= WORK REQUEST =
All of the data must be retyped exactly, with nothing left out.

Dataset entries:
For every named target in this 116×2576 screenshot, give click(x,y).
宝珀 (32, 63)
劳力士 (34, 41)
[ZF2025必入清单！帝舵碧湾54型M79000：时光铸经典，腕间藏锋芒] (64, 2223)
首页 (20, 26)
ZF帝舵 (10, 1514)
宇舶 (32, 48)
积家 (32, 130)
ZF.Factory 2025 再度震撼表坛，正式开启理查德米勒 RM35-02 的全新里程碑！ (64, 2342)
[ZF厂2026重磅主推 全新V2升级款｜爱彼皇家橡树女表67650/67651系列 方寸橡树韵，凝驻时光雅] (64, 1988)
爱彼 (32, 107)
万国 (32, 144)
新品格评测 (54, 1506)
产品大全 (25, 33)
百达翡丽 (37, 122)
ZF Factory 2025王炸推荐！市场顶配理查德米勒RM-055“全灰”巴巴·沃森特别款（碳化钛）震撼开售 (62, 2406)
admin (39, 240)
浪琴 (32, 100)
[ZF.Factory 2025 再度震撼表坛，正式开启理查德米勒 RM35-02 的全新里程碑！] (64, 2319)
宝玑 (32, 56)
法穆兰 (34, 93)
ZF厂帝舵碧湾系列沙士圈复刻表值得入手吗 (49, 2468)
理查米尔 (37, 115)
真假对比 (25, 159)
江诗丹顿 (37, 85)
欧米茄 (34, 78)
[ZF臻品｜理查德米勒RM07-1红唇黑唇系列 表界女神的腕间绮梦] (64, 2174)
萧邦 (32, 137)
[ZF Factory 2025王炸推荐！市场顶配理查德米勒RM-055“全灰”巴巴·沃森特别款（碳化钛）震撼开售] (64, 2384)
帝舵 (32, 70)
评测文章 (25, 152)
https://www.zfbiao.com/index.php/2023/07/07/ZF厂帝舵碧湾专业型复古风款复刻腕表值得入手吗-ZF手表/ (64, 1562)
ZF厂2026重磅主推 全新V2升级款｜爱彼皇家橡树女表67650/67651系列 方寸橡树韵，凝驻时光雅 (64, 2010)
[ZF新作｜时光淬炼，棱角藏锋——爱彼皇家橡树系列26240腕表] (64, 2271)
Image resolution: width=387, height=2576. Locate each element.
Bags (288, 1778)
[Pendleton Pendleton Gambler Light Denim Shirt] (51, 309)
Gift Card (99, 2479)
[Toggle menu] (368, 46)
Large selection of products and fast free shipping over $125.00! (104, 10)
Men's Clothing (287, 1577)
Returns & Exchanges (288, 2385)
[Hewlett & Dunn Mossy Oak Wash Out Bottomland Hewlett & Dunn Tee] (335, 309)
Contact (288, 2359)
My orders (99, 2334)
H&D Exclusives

= ANSWER BOX =
For every named target in this 116×2576 screenshot, give click(x,y).
宝珀 (32, 63)
劳力士 (34, 41)
[ZF2025必入清单！帝舵碧湾54型M79000：时光铸经典，腕间藏锋芒] (64, 2223)
首页 (20, 26)
ZF帝舵 (10, 1514)
宇舶 (32, 48)
积家 (32, 130)
ZF.Factory 2025 再度震撼表坛，正式开启理查德米勒 RM35-02 的全新里程碑！ (64, 2342)
[ZF厂2026重磅主推 全新V2升级款｜爱彼皇家橡树女表67650/67651系列 方寸橡树韵，凝驻时光雅] (64, 1988)
爱彼 (32, 107)
万国 (32, 144)
新品格评测 (54, 1506)
产品大全 (25, 33)
百达翡丽 (37, 122)
ZF Factory 2025王炸推荐！市场顶配理查德米勒RM-055“全灰”巴巴·沃森特别款（碳化钛）震撼开售 (62, 2406)
admin (39, 240)
浪琴 (32, 100)
[ZF.Factory 2025 再度震撼表坛，正式开启理查德米勒 RM35-02 的全新里程碑！] (64, 2319)
宝玑 (32, 56)
法穆兰 (34, 93)
ZF厂帝舵碧湾系列沙士圈复刻表值得入手吗 (49, 2468)
理查米尔 (37, 115)
真假对比 (25, 159)
江诗丹顿 (37, 85)
欧米茄 (34, 78)
[ZF臻品｜理查德米勒RM07-1红唇黑唇系列 表界女神的腕间绮梦] (64, 2174)
萧邦 (32, 137)
[ZF Factory 2025王炸推荐！市场顶配理查德米勒RM-055“全灰”巴巴·沃森特别款（碳化钛）震撼开售] (64, 2384)
帝舵 (32, 70)
评测文章 (25, 152)
https://www.zfbiao.com/index.php/2023/07/07/ZF厂帝舵碧湾专业型复古风款复刻腕表值得入手吗-ZF手表/ (64, 1562)
ZF厂2026重磅主推 全新V2升级款｜爱彼皇家橡树女表67650/67651系列 方寸橡树韵，凝驻时光雅 (64, 2010)
[ZF新作｜时光淬炼，棱角藏锋——爱彼皇家橡树系列26240腕表] (64, 2271)
Image resolution: width=387, height=2576. Locate each element.
Bags (288, 1778)
[Pendleton Pendleton Gambler Light Denim Shirt] (51, 309)
Gift Card (99, 2479)
[Toggle menu] (368, 46)
Large selection of products and fast free shipping over $125.00! (104, 10)
Men's Clothing (287, 1577)
Returns & Exchanges (288, 2385)
[Hewlett & Dunn Mossy Oak Wash Out Bottomland Hewlett & Dunn Tee] (335, 309)
Contact (288, 2359)
My orders (99, 2334)
H&D Exclusives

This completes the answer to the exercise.